* **DESCRIPTION OF THE TASK**: Write out again, exactly, the lines below starting at the one with "896x1328 pixels." and ending at the one with "The image size is (1456, 819).".
++++ DATASET RECORDS
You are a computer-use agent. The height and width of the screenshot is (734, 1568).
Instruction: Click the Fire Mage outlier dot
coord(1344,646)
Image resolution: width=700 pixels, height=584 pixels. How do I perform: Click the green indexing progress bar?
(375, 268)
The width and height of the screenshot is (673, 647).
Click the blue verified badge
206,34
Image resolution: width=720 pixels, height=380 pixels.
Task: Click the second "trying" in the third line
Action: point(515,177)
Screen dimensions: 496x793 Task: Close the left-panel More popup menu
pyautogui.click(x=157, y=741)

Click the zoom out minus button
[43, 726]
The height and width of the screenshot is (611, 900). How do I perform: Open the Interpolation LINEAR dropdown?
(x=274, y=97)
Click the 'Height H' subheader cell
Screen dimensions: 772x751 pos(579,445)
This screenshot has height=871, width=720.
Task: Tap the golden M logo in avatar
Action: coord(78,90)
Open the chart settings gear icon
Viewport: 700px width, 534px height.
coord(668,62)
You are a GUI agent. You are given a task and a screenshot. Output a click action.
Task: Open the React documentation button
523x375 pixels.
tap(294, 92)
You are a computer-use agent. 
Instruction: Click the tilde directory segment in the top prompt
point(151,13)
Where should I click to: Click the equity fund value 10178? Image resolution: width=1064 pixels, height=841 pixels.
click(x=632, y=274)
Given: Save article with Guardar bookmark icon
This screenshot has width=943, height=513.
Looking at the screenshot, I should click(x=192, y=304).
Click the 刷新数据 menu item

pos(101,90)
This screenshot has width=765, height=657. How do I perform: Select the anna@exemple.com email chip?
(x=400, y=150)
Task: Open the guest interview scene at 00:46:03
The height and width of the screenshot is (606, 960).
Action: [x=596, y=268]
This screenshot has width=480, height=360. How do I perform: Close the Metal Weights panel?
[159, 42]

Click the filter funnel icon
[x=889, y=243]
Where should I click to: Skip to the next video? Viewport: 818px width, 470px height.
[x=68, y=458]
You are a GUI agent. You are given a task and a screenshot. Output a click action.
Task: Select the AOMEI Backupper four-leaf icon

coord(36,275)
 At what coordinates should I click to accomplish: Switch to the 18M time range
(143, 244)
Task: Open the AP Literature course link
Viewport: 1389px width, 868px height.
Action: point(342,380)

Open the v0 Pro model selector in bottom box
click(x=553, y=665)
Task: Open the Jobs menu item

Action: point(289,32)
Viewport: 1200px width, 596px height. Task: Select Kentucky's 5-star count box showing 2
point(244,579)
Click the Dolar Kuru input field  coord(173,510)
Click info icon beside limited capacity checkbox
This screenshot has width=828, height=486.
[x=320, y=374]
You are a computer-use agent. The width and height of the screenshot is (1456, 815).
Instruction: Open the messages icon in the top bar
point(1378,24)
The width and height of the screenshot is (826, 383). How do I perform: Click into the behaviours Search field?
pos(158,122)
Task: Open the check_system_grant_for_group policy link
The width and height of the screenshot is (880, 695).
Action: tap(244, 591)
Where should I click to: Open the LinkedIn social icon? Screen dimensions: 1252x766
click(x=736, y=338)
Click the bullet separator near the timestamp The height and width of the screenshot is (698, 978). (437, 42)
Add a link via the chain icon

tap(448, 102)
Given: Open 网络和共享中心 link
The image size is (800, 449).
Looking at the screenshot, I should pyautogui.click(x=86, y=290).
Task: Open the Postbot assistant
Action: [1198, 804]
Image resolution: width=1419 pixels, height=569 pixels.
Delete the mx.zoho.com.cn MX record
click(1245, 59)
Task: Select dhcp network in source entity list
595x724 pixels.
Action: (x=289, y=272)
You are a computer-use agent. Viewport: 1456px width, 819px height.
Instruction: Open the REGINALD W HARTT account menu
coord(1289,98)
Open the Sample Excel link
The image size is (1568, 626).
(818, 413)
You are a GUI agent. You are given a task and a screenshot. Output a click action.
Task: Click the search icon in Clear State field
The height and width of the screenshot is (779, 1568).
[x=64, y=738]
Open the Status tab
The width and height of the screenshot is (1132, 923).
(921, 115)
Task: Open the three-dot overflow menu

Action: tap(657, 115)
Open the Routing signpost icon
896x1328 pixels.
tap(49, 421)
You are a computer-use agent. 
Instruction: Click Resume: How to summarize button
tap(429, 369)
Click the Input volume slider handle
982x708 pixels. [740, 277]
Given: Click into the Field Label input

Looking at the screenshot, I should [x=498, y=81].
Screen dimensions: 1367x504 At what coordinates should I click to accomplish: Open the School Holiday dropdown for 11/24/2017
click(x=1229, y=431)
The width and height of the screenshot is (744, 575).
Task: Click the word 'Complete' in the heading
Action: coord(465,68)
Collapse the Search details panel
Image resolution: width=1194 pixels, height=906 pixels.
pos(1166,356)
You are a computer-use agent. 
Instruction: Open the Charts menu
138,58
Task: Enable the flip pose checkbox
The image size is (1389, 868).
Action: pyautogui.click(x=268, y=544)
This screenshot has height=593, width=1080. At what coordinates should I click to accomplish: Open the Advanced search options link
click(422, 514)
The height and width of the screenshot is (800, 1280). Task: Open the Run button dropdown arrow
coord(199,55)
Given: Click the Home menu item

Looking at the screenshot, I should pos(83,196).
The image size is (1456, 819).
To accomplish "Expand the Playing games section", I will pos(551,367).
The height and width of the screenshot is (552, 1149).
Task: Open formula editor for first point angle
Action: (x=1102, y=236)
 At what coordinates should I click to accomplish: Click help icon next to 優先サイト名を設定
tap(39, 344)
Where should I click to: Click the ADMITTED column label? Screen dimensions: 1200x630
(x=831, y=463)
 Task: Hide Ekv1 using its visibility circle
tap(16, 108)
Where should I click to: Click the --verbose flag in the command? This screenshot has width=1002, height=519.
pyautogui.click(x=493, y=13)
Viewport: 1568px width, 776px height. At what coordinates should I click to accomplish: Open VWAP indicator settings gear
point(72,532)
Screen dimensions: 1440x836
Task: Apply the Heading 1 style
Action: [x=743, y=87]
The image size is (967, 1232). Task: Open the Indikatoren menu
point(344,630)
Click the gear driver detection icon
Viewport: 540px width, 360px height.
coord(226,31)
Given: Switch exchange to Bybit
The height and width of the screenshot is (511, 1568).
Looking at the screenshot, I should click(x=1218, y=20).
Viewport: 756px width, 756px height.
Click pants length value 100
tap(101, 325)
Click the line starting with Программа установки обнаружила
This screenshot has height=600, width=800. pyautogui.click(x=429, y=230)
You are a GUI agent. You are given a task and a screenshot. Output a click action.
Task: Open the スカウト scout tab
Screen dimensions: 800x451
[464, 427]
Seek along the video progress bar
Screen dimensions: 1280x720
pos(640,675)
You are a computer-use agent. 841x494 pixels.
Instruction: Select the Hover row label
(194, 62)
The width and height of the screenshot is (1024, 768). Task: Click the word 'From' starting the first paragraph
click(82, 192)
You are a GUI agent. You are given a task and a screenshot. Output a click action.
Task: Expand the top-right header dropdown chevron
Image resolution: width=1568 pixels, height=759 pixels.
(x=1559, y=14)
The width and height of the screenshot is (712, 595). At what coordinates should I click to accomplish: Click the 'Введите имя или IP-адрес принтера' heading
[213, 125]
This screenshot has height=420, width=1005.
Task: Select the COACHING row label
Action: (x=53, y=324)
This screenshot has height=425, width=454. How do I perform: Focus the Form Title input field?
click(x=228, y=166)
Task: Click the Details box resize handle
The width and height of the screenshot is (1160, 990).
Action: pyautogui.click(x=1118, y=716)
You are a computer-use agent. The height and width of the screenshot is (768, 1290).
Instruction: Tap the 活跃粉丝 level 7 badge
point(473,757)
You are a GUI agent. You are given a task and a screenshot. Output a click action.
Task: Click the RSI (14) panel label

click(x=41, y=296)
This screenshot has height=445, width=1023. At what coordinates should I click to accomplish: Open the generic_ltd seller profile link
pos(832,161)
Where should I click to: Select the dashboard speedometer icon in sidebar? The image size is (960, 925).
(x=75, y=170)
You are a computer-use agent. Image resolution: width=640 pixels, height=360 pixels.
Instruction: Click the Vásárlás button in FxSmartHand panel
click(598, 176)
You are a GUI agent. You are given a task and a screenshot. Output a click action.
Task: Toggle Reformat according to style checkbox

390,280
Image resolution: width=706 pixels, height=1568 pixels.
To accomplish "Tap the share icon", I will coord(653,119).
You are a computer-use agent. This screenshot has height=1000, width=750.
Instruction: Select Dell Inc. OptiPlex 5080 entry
++++++++
* **EXERCISE ANSWER**:
896x1328 pixels.
tap(49, 421)
You are a computer-use agent. 
Instruction: Click Resume: How to summarize button
tap(429, 369)
Click the Input volume slider handle
982x708 pixels. [740, 277]
Given: Click into the Field Label input

Looking at the screenshot, I should [x=498, y=81].
Screen dimensions: 1367x504 At what coordinates should I click to accomplish: Open the School Holiday dropdown for 11/24/2017
click(x=1229, y=431)
The width and height of the screenshot is (744, 575).
Task: Click the word 'Complete' in the heading
Action: coord(465,68)
Collapse the Search details panel
Image resolution: width=1194 pixels, height=906 pixels.
pos(1166,356)
You are a computer-use agent. 
Instruction: Open the Charts menu
138,58
Task: Enable the flip pose checkbox
The image size is (1389, 868).
Action: pyautogui.click(x=268, y=544)
This screenshot has height=593, width=1080. At what coordinates should I click to accomplish: Open the Advanced search options link
click(422, 514)
The height and width of the screenshot is (800, 1280). Task: Open the Run button dropdown arrow
coord(199,55)
Given: Click the Home menu item

Looking at the screenshot, I should pos(83,196).
The image size is (1456, 819).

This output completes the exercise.